このように、ODAを通じてビジネス環境の整備が進んだことにより、民間投資が一層促進され、日本企業のASEAN諸国への進出を後押しすることとなりました。今やASEAN地域は、約6億人の人口を抱え、総GDPが2兆ドルを超える巨大市場に成長するとともに、主要な「生産拠点」としても注目を集め、ASEAN地域への日本からの投資は、日本の対外直接投資の約17%を占めています(2011年)。日本のODAは、ASEAN諸国と日本の双方にとっての「未来への投資」として有効に機能し、現在の日本とASEAN諸国との発展と繁栄を支えてきたといえます。

ASEANは、2015年までに「政治・安全保障共同体」、「経済共同体」、「社会・文化共同体」の3本柱から成る「ASEAN共同体」の構築を目指しています。そのための最重要課題とされているのが「連結性強化」です。運輸、情報通信、エネルギー網などの「物理的連結性」、貿易、投資、サービスの自由化・円滑化などの「制度的連結性」、そして観光・教育・文化における「人と人との連結性」の3つの要素から成るこの連結性強化のためのマスタープランが、2010年10月の第17回ASEAN首脳会議で採択されました。

日本はASEAN諸国に対するインフラ整備や投資環境整備におけるこれまでの貢献を礎(いしずえ)に、「結束したASEANが地域協力のハブとなることが、日本とASEAN、さらに東アジア全体の安定と繁栄にとって重要」との考えから、南部経済回廊を構成するカンボジアの国道5号線改修事業やネアックルン橋梁建設計画、ASEAN Ro-Ro船ネットワーク構築事業等の連結性強化に向けたフラッグシップ・プロジェクトを打ち出すなど、ASEANの努力を全面的に支援しているところです。
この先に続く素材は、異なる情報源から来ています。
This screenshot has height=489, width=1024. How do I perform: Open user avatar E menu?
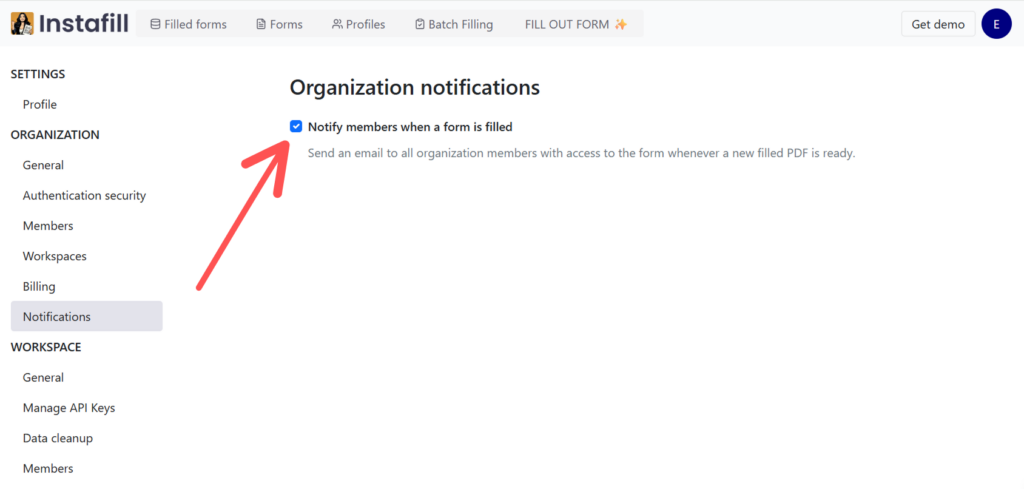point(996,24)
日・ASEAN友好協力40周年である2013年は、1年間を通して、日本とASEAN10か国により、政治、経済、文化、青少年交流、観光など幅広い分野に及ぶ様々な交流事業や会合が開催されました。12月には東京で日・ASEAN特別首脳会議が開催され、日・ASEAN関係の強化に向けた中長期的ビジョンが打ち出されました。また、安倍総理大臣から、引き続きASEANの連結性強化のため、インフラ支援や、域内格差是正に向けた支援を継続していく旨表明がなされ、今後5年間で2兆円規模のODAのコミットメントが行われました。これにより、ASEAN連結性強化のための日・ASEAN協力に、今後一層の弾みがつくことが期待されています。
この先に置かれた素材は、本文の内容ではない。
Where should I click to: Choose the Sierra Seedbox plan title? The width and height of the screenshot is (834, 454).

ODAはASEAN連結性強化のための日・ASEAN協力においても、重要な役割を果たすことが期待されています。ASEAN自身の統合に向けた努力を支えつつ、日本企業の海外展開の基盤形成にも資するODAの実現に向けて、一層の努力と工夫が求められています。
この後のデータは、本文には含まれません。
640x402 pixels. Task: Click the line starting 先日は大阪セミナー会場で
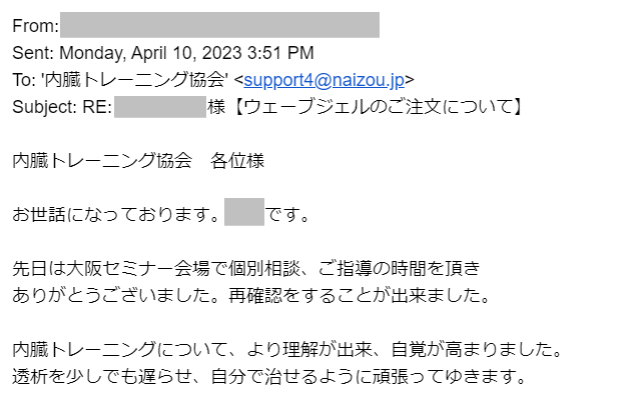(x=246, y=268)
2013年12月、東京で開催された日・ASEAN特別首脳会議に出席した各国首脳と安倍総理大臣

2013年12月、東京で開催された日・ASEAN特別首脳会議に出席した各国首脳と安倍総理大臣

ASEAN諸国に対する日本のODAによる協力(主要な連結性強化案件)
カンボジアの「きずな橋」(写真:今村健志朗/JICA)

カンボジアの「きずな橋」(写真:今村健志朗/JICA)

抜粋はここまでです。